Transformer based tokenizer.

class hanlp.components.tokenizers.transformer.TransformerTaggingTokenizer(**kwargs)[source]

A tokenizer using transformer tagger for span prediction. It features with 2 high performance dictionaries to handle edge cases in real application.

  • dict_force: High priority dictionary performs longest-prefix-matching on input text which takes higher priority over model predictions.

  • dict_combine: Low priority dictionary performs longest-prefix-matching on model predictions then combines them.


For algorithm beginners, longest-prefix-matching is the prerequisite to understand what dictionary can do and what it can’t do. The tutorial in this book can be very helpful.

It also supports outputting the span of each token by setting config.output_spans = True.


**kwargs – Predefined config.


Implement this to build metric(s).


**kwargs – The subclass decides the method signature.

property dict_combine: hanlp_trie.dictionary.DictInterface

The low priority dictionary which perform longest-prefix-matching on model predictions and combing them.


>>> tok.dict_combine = {'和服', '服务行业'}
>>> tok("商品和服务行业") # '和服' is not in the original results ['商品', '和', '服务']. '服务', '行业' are combined to '服务行业'
    ['商品', '和', '服务行业']
property dict_force: hanlp_trie.dictionary.DictInterface

The high priority dictionary which perform longest-prefix-matching on inputs to split them into two subsets:

  1. spans containing no keywords, which are then fed into tokenizer for further tokenization.

  2. keywords, which will be outputed without furthur tokenization.


Longest-prefix-matching NEVER guarantee the presence of any keywords. Abuse of dict_force can lead to low quality results. For more details, refer to this book.
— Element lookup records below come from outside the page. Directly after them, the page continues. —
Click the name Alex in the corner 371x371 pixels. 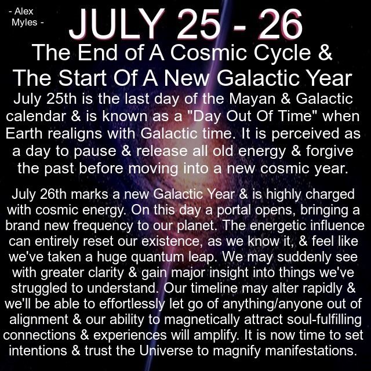[24, 12]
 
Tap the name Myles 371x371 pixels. [24, 23]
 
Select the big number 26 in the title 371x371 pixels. [281, 24]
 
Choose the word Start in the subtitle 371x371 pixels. [82, 78]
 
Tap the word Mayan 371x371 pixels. [252, 99]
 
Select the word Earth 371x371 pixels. [24, 133]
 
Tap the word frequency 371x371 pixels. [103, 226]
>>> tok.dict_force = {'和服', '服务行业'} # Force '和服' and '服务行业' by longest-prefix-matching
>>> tok("商品和服务行业")
    ['商品', '和服', '务行业']
>>> tok.dict_force = {'和服务': ['和', '服务']} # Force '和服务' to be tokenized as ['和', '服务']
>>> tok("商品和服务行业")
    ['商品', '和', '服务', '行业']
fit(trn_data, dev_data, save_dir, transformer, average_subwords=False, word_dropout: float = 0.2, hidden_dropout=None, layer_dropout=0, scalar_mix=None, grad_norm=5.0, transformer_grad_norm=None, lr=5e-05, eval_trn=True, transformer_lr=None, transformer_layers=None, gradient_accumulation=1, adam_epsilon=1e-08, weight_decay=0, warmup_steps=0.1, crf=False, reduction='sum', batch_size=32, sampler_builder: Optional[hanlp.common.dataset.SamplerBuilder] = None, epochs=30, patience=5, token_key=None, tagging_scheme='BMES', delimiter=None, max_seq_len=None, sent_delimiter=None, char_level=False, hard_constraint=False, transform=None, logger=None, devices: Optional[Union[float, int, List[int]]] = None, **kwargs)[source]
  • trn_data – Training set.

  • dev_data – Development set.

  • save_dir – The directory to save trained component.

  • transformer – An identifier of a pre-trained transformer.
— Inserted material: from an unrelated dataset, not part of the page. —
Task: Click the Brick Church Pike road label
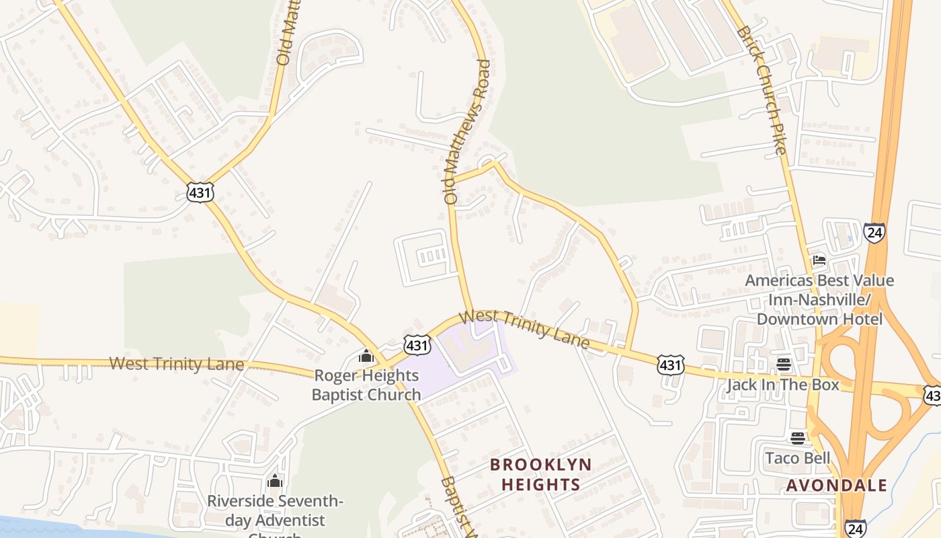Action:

  • average_subwordsTrue to average subword representations.

  • word_dropout – Dropout rate to randomly replace a subword with MASK.

  • hidden_dropout – Dropout rate applied to hidden states.

  • layer_dropout – Randomly zero out hidden states of a transformer layer.

  • scalar_mix – Layer attention.

  • grad_norm – Gradient norm for clipping.

  • transformer_grad_norm – Gradient norm for clipping transformer gradient.

  • lr – Learning rate for decoder.

  • transformer_lr – Learning for encoder.

  • transformer_layers – The number of bottom layers to use.

  • gradient_accumulation – Number of batches per update.

  • adam_epsilon – The epsilon to use in Adam.

  • weight_decay – The weight decay to use.

  • warmup_steps – The number of warmup steps.

  • crfTrue to enable CRF (Lafferty et al. 2001).

  • reduction – The loss reduction used in aggregating losses.

  • batch_size – The number of samples in a batch.

  • sampler_builder – The builder to build sampler, which will override batch_size.

  • epochs – The number of epochs to train.

  • patience – The number of patience epochs before early stopping.

  • token_key – The key to tokens in dataset.

  • tagging_scheme – Either BMES or BI.

  • delimiter – Delimiter between tokens used to split a line in the corpus.

  • max_seq_len – Sentences longer than max_seq_len will be split into shorter ones if possible.

  • sent_delimiter – Delimiter between sentences, like period or comma, which indicates a long sentence can be split here.

  • char_level – Whether the sequence length is measured at char level.

  • hard_constraint – Whether to enforce hard length constraint on sentences. If there is no sent_delimiter in a sentence, it will be split at a token anyway.

  • transform – An optional transform to be applied to samples. Usually a character normalization transform is passed in.

  • devices – Devices this component will live on.

  • logger – Any logging.Logger instance.

  • seed – Random seed to reproduce this training.

  • **kwargs – Not used.


Best metrics on dev set.